Antipsychotic drugs can cause tremors, stiffness, muscle contraction and rigidity, restlessness, and loss of facial expression. Elderly people and those that have taken these medicines for years sometimes develop a condition called tardive dyskinesia. This causes uncontrolled facial movements and jerking or twisting movements of other body parts. This condition can be treated with medication.
Psychotherapy is the use of psychological techniques to change behaviors, feelings, thoughts, or habits. It is recommended for persons experiencing emotional distress.
• Behavior management. The aim of behavior management is to increase the occurrence of desirable behavior by rewarding the person for acting correctly. Unsuitable behavior is reduced by giving negative consequences.
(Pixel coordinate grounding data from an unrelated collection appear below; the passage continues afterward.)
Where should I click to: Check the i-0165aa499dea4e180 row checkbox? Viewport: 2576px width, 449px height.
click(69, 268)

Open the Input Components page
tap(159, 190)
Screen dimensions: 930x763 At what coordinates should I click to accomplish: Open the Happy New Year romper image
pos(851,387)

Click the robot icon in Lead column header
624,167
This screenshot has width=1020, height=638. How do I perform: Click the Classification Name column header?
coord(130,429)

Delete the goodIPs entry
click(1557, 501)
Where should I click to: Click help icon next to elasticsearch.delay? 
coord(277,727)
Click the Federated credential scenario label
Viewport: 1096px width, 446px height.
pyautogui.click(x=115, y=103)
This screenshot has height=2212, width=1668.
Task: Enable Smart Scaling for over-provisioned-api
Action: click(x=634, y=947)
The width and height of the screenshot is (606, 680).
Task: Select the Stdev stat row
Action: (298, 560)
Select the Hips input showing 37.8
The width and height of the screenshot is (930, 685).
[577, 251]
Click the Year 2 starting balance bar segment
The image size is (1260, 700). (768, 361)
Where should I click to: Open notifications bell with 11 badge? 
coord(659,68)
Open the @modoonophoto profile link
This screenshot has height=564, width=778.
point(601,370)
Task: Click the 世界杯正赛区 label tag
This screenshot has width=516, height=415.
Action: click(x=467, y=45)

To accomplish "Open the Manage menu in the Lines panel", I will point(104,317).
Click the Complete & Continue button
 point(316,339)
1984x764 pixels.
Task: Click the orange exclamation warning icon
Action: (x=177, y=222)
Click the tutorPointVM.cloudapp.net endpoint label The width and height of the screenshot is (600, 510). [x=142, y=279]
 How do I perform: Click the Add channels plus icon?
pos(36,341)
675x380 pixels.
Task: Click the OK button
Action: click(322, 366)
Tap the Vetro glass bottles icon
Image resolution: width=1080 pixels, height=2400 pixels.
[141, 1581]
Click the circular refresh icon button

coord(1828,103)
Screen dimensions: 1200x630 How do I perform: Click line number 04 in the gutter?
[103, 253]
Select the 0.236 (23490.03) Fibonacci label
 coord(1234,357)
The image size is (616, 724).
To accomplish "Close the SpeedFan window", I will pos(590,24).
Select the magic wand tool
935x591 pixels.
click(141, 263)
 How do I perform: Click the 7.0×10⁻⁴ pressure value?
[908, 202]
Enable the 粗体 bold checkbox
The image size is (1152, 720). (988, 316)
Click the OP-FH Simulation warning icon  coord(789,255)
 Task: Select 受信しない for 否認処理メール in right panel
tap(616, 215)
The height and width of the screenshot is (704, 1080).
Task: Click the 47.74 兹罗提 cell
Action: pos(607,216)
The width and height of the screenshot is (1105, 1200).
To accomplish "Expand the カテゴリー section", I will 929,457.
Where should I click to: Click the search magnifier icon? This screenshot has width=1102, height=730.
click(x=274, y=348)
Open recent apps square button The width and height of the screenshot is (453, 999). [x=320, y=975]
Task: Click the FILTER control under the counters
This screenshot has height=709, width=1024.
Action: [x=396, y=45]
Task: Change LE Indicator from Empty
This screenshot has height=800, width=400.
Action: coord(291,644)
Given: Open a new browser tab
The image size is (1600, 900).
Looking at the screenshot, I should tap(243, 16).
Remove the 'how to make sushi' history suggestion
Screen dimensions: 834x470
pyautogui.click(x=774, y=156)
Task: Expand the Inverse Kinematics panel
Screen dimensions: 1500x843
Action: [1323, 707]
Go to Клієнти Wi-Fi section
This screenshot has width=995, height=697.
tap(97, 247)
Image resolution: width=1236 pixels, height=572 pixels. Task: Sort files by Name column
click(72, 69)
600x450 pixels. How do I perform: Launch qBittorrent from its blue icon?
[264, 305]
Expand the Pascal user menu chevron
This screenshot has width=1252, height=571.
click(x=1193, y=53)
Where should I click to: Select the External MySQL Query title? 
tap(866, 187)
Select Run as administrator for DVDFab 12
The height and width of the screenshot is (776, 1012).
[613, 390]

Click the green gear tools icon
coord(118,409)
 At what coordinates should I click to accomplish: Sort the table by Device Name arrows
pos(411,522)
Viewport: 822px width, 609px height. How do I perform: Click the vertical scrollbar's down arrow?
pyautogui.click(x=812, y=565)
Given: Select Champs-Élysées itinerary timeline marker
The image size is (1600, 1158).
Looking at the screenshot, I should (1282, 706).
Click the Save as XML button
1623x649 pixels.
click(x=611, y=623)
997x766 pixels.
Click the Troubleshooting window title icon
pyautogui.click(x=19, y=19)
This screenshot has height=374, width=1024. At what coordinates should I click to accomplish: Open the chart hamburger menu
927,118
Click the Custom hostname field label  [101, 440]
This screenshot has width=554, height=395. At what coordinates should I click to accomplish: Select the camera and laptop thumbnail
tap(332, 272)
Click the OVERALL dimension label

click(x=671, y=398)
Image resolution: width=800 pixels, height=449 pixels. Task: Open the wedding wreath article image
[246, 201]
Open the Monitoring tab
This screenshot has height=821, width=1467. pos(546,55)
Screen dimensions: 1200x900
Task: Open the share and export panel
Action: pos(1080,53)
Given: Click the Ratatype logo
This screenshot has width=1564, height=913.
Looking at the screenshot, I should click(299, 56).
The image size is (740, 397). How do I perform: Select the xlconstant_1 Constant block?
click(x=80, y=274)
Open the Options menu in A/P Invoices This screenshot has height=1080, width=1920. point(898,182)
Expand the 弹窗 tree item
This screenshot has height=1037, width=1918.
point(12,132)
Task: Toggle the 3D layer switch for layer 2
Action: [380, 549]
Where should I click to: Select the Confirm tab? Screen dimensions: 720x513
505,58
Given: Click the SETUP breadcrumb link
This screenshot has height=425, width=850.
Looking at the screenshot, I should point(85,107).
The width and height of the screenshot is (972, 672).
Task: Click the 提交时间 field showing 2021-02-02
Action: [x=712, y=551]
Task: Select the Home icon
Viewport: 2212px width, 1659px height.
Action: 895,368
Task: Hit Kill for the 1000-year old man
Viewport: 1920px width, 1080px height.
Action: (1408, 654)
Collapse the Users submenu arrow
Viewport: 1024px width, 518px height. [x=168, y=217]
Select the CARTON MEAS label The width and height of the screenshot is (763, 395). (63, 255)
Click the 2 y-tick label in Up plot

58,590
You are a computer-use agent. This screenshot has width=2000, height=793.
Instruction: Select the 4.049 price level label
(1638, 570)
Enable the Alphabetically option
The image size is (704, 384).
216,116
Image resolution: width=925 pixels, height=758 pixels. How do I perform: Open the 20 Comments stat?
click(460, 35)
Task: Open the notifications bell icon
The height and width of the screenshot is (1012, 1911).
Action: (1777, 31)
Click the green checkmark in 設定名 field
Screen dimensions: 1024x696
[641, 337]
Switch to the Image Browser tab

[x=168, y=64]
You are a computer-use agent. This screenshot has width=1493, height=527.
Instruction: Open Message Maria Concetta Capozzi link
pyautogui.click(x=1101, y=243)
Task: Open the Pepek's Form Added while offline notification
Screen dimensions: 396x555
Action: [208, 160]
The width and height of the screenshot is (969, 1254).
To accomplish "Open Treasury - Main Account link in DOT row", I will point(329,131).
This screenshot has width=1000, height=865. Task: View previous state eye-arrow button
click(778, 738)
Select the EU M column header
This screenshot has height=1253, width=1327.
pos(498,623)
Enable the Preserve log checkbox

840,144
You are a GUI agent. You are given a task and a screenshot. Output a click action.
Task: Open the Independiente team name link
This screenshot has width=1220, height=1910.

• Cognitive therapy. Cognitive therapy emphasizes a rational and positive view. This therapy attempts to change destructive thought patterns that can lead to disappointment and frustration. It is effective with anxiety and depression.
• Psychoeducation. Psychoeducation is teaching people about their illness, treatment, and how to recognize relapse. Teaching coping skills to the family will help them deal with an ill relative.
• Electroconvulsive therapy. This treatment is used only for delusions and hallucinations, major depression, or serious sleep and eating disorders that cannot be effectively treated with drugs. Sedatives are given, and then low doses of electric shock are applied to the brain. Most people show rapid improvement.
• Self-help and support groups. These groups help because members give each other ongoing support. It’s comforting to know others have the same or similar problems. These groups can also help families work together for needed research, treatments, and community programs.